Accarezzata amorevolmente
l’ambra degli occhi miei
da Apollo mani dorate,
l’aspro Ostro mi sussurra della mia Terra
il canto,
melodia ancestrale.
​
Fra Scilla e Cariddi,
guardiane della sacra soglia,
io nacqui
di Trinacria figlio
sfiorato dal profumo di misture saracene
e di agrumi aspramente dolci.
​
Come il doppio canto di Demetra,
vitalità gioiosa e straziante morte
sono queste lande.
Regnano qui
danzando sfrenate melodie marranzane
spighe di grano arse dal sole,
fioriscono fichi
in un sacro silenzio,
cosparsi dal sangue di uomini onesti.
​
Lì sotto l’ombra di un possente arbusto,
riposa sbuffando con la stessa veemenza
dell’Etna, d’Efesto fucina,
l’animo rivoluzionario di rossa camicia
che nelle vene dei fratelli e mie
scorrendo
dona a noi forza per sorreggere
affaticate colonne d’una terra eterna.
Ansia
Pietro Guerra (3° classificato della Sezione B)
Inspira. Fugge il tempo di un istante,
batte, batte il cuore all'impazzata
Pu-pum! Pum! Suona la pompa sfrenata.
Corre la locomotiva sbuffante,
Corre sulla rotaia, scalpitante,
corre, corre, a valvola spianata
si mangia la pianura, affamata.
Vecchio capotreno, Ansia divorante,
Direttore d'orchestra, ascolta,
senti? Ecco la macchina respira!
Aspetta, aspetta che arrivi la svolta
Aspetta che arrivi il fischio e sospira.
Finire e iniziare, ancora una volta,
e adesso arriva il fischio. Espira.
La Danza del Vuoto
Nicolò Pavan (Vincitore del tema "Ascolto empatico")
Nel chiasso delle parole, eco di vuoto,
dove il silenzio è un sottile anatema,
svanisce l'arte di un ascolto autentico,
un'ombra che inghiotte la luce del dilemma.
Frettolosi sono i passi dell'ego,
che suonano più forti delle voci,
l'ascolto sincero scompare nel fumo,
dove l'empatia è solo una traccia persa.
In ogni frase, l'ombra del proprio pensiero,
come un ladro ruba spazio al dialogo,
nell'intenzione onesta c'è il rovescio amaro,
un'insincera danza, un sinistro monologo.

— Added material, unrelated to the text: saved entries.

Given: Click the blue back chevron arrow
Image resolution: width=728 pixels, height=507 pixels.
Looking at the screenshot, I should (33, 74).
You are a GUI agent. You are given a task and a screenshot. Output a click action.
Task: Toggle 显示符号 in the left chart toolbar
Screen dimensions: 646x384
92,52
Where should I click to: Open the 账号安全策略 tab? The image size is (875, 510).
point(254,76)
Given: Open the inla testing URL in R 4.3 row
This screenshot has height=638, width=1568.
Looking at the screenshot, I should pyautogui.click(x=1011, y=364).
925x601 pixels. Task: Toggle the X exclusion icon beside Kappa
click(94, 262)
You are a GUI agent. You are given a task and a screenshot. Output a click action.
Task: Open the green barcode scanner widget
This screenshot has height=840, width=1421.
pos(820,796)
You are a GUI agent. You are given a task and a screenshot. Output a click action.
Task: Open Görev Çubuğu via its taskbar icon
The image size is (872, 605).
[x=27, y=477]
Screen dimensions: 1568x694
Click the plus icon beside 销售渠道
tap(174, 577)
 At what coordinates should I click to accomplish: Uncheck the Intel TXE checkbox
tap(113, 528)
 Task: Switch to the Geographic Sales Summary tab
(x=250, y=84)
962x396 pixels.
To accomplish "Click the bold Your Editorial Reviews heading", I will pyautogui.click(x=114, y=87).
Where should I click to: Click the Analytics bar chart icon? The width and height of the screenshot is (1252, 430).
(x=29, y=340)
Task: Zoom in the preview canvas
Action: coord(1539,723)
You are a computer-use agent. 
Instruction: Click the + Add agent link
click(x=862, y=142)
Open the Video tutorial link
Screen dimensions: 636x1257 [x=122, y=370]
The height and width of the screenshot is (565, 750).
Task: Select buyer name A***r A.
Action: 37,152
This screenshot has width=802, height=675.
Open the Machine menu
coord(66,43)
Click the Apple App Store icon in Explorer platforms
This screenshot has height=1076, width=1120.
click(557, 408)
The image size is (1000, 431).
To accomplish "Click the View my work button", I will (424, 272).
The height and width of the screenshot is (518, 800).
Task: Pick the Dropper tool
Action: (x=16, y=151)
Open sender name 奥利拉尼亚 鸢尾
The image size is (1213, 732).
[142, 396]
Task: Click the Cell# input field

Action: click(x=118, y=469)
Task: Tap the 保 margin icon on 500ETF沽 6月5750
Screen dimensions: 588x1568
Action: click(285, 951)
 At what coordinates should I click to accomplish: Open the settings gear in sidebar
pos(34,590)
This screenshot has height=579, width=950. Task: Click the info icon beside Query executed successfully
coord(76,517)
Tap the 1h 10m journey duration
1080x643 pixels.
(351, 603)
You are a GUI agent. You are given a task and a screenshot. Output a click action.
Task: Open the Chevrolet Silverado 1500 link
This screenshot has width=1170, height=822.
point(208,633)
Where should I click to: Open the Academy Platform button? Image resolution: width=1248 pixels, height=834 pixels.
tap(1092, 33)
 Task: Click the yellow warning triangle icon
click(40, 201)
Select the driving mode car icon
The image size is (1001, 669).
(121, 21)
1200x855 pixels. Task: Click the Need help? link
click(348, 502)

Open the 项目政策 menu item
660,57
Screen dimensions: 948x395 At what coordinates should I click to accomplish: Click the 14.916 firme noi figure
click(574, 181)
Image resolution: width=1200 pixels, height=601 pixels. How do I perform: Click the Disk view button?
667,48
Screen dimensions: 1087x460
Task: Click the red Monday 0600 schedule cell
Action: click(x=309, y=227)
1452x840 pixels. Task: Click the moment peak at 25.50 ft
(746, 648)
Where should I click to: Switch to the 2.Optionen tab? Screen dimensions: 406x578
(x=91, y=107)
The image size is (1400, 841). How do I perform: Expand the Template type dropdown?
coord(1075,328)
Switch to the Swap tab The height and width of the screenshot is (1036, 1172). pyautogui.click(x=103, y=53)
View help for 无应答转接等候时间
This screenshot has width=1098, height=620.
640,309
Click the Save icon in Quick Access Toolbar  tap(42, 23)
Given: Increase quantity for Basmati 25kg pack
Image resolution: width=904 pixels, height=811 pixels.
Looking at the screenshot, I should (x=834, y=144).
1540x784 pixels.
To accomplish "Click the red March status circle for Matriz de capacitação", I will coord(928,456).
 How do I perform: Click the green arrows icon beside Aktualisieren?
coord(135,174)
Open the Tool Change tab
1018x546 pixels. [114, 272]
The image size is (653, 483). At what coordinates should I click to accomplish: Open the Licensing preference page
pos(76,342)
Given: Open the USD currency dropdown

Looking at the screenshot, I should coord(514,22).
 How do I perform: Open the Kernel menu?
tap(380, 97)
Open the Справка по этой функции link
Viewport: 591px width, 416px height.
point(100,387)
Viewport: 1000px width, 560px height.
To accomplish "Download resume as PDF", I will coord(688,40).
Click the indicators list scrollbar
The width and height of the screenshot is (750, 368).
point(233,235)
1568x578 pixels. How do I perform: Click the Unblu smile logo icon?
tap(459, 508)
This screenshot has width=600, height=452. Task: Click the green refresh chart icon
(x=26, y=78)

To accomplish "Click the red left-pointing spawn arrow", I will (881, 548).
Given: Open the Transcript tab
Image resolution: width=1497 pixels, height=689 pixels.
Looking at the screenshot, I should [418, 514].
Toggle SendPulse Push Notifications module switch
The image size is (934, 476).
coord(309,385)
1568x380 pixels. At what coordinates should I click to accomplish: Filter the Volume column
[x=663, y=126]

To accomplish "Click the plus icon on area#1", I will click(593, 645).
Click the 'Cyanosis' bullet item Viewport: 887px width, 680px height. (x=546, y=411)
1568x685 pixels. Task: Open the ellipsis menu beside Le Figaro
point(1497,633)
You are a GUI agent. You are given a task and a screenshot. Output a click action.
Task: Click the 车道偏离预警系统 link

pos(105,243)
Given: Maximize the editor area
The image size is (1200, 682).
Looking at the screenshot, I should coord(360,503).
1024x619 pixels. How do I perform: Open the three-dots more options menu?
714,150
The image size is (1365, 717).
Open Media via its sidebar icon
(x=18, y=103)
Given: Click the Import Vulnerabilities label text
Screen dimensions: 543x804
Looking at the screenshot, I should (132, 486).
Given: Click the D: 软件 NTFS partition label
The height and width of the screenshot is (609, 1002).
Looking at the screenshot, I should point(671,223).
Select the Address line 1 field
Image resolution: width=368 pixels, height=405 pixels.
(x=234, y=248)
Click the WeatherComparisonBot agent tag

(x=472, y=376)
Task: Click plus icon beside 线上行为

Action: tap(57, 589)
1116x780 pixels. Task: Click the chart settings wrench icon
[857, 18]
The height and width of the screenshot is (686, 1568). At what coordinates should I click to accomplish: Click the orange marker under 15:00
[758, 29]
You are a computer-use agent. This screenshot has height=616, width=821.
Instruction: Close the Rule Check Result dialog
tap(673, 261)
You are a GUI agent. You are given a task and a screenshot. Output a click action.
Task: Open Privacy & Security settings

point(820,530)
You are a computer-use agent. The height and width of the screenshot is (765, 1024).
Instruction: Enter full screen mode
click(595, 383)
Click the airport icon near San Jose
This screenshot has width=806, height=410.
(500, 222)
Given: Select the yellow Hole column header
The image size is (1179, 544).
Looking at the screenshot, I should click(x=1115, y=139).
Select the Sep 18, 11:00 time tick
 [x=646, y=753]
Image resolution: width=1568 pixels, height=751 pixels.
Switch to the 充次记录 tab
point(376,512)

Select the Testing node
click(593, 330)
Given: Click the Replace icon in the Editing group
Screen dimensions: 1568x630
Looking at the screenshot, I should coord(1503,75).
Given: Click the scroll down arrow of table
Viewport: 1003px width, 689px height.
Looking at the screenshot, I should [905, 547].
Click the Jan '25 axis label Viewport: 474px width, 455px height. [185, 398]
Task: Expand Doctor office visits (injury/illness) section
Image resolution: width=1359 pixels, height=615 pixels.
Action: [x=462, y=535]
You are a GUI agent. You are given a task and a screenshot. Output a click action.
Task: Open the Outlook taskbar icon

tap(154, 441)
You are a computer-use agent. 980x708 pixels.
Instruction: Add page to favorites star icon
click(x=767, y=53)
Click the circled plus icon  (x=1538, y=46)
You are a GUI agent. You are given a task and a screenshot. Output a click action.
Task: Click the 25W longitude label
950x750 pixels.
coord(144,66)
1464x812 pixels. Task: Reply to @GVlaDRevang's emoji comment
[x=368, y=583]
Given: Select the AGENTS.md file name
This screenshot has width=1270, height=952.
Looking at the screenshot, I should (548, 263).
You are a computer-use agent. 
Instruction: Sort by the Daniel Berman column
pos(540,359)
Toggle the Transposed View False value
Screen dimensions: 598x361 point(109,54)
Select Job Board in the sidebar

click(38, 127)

Si rompe la corrente tra cuore e parole,
l'interlocutore diventa solo eco,
nell'ansia di esprimere, nell'urgenza di imporsi,
l'ascolto autentico si perde, si seppellisce nel cieco.
La fretta diventa il padrone tiranno,
la compassione si dissolve, svanisce,
e l'orizzonte delle idee si restringe,
in un labirinto di voci che si scontrano e frantumano.
Nessuna sinfonia, solo rumore confuso,
nel disordine delle menti indaffarate,
l'ascolto autentico, prigioniero di sé stesso,
si spegne nell'indifferenza, nell'apatia accecante.
Così, in questa poesia di mancate connessioni,
il dialogo diventa un lamento distorto,
e l'ascolto, un fantasma smarrito,
nell'eco triste di ciò che avrebbe potuto essere un conforto.